La Haute Cour de justice a également été évoquée en raison de l’absence de voie de recours, jugée contraire aux standards internationaux par l’organisation. La délégation a en outre soulevé la question des pouvoirs du parquet ainsi que celle des conditions de détention, qu’elle considère parfois comme dégradantes. L’ONG 3D a également déploré des procédures judiciaires parfois fortement médiatisées, avec une justice qui serait « trop souvent rattrapée par la rumeur », certaines affaires faisant beaucoup de bruit avant d’aboutir à peu de résultats.

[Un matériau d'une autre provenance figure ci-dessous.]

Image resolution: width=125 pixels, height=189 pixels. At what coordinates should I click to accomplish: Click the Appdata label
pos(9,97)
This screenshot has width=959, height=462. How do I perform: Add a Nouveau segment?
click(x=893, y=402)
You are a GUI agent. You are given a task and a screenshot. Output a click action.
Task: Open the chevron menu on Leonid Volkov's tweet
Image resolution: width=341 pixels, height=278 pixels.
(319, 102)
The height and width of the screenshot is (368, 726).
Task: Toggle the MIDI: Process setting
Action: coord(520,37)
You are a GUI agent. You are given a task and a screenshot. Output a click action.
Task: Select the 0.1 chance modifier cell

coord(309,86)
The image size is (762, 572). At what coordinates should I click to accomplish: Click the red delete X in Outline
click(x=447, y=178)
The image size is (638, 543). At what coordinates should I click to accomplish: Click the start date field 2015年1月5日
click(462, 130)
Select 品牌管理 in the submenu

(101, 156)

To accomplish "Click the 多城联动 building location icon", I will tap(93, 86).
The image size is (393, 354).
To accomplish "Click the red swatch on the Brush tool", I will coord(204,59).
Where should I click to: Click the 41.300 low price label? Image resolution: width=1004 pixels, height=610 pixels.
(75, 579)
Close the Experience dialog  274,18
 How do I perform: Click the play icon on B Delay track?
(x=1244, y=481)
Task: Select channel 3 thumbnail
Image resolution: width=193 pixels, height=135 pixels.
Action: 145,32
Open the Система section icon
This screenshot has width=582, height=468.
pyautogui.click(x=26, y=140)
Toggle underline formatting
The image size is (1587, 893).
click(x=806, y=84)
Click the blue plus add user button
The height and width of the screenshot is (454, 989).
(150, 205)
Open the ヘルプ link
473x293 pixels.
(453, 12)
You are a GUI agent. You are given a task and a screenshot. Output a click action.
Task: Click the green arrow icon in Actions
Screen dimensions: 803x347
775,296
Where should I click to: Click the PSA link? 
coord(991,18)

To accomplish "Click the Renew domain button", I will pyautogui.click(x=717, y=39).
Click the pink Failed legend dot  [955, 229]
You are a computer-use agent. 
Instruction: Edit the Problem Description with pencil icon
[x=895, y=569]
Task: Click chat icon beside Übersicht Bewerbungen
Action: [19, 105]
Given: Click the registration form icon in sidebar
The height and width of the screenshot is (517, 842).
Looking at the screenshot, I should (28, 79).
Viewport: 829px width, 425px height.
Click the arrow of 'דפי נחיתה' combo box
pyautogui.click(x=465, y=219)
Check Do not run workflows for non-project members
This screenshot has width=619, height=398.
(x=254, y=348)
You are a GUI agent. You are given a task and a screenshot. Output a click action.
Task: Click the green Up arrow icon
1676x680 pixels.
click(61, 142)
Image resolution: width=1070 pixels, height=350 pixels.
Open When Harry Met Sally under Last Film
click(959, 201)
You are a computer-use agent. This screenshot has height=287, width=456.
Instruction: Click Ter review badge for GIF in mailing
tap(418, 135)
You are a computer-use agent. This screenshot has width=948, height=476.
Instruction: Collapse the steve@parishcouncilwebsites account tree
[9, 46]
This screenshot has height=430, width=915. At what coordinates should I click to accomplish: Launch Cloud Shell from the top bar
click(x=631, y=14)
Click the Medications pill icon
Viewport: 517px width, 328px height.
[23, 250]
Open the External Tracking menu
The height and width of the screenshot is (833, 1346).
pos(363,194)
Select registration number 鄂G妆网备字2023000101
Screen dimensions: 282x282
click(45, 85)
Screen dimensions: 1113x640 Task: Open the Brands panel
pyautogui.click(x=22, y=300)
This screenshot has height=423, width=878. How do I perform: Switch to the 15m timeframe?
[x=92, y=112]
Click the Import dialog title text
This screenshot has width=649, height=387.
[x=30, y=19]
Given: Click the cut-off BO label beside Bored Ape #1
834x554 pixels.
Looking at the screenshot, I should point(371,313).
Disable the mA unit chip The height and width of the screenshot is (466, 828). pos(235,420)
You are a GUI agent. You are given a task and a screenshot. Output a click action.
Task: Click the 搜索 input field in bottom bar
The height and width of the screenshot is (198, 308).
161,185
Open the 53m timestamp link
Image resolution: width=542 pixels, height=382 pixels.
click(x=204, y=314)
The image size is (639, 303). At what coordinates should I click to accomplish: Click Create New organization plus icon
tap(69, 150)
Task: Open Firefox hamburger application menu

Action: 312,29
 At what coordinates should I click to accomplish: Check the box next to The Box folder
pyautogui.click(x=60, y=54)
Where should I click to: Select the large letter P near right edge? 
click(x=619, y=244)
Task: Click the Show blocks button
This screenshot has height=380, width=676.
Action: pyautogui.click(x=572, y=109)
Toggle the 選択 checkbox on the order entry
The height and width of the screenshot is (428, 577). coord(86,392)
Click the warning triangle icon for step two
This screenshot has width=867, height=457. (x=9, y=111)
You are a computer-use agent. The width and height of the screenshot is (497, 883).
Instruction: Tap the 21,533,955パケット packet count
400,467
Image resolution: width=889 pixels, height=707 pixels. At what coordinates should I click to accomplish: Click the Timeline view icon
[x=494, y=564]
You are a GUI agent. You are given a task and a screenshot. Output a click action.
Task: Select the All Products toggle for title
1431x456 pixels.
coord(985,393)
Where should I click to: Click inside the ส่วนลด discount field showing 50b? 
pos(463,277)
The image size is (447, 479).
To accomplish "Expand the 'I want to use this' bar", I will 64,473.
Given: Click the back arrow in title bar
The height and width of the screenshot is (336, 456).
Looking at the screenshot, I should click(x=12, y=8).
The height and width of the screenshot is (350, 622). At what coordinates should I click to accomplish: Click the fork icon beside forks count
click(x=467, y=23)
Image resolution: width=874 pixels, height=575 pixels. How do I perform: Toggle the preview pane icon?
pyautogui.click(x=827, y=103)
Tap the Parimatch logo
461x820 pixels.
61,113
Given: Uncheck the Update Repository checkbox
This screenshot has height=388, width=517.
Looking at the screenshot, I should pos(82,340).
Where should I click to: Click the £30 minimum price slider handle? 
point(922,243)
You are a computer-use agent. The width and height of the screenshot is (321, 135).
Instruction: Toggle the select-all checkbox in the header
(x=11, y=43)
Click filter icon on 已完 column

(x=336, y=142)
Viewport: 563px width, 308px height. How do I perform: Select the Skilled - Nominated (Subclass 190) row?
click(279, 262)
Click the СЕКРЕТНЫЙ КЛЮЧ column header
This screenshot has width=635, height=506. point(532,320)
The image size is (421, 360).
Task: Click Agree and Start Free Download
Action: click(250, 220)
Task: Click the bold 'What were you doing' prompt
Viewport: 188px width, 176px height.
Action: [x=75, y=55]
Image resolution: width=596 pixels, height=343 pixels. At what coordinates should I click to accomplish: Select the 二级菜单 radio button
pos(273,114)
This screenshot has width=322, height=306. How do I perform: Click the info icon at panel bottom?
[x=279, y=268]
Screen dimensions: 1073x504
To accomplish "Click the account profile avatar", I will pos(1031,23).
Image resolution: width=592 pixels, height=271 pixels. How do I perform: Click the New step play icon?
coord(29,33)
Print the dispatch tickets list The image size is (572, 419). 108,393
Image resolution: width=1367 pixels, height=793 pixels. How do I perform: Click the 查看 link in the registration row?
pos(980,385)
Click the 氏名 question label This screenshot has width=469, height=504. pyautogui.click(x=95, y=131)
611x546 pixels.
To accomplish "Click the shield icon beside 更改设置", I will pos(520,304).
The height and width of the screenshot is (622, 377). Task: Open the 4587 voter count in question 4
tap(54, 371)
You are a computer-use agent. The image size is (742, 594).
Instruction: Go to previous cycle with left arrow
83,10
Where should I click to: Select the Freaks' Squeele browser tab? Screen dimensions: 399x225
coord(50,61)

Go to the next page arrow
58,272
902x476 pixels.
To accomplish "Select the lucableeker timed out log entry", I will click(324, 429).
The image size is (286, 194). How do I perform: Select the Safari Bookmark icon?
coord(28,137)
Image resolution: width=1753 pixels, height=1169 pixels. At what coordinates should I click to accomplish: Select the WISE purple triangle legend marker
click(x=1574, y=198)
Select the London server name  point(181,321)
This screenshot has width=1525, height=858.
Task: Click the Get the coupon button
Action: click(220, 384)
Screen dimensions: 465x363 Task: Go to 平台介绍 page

La question des ressources humaines a également occupé une place importante dans les discussions. L’organisation estime que les effectifs de magistrats et d’avocats restent insuffisants. Elle a par ailleurs plaidé pour une assistance judiciaire prenant en compte les besoins non pénaux des personnes démunies, notamment dans les dossiers de divorce ou de succession. Autre préoccupation soulevée : l’accueil des femmes et des filles victimes d’infractions. L’ONG réclame davantage de centres spécialisés, estimant que la Maison rose est désormais arrivée à saturation.
En réponse aux différentes préoccupations exprimées, Me Moussa Sarr a rappelé que la justice est « une question éminemment citoyenne ». Il estime dès lors nécessaire de « changer de paradigme » et d’accorder une attention particulière aux attentes des citoyens.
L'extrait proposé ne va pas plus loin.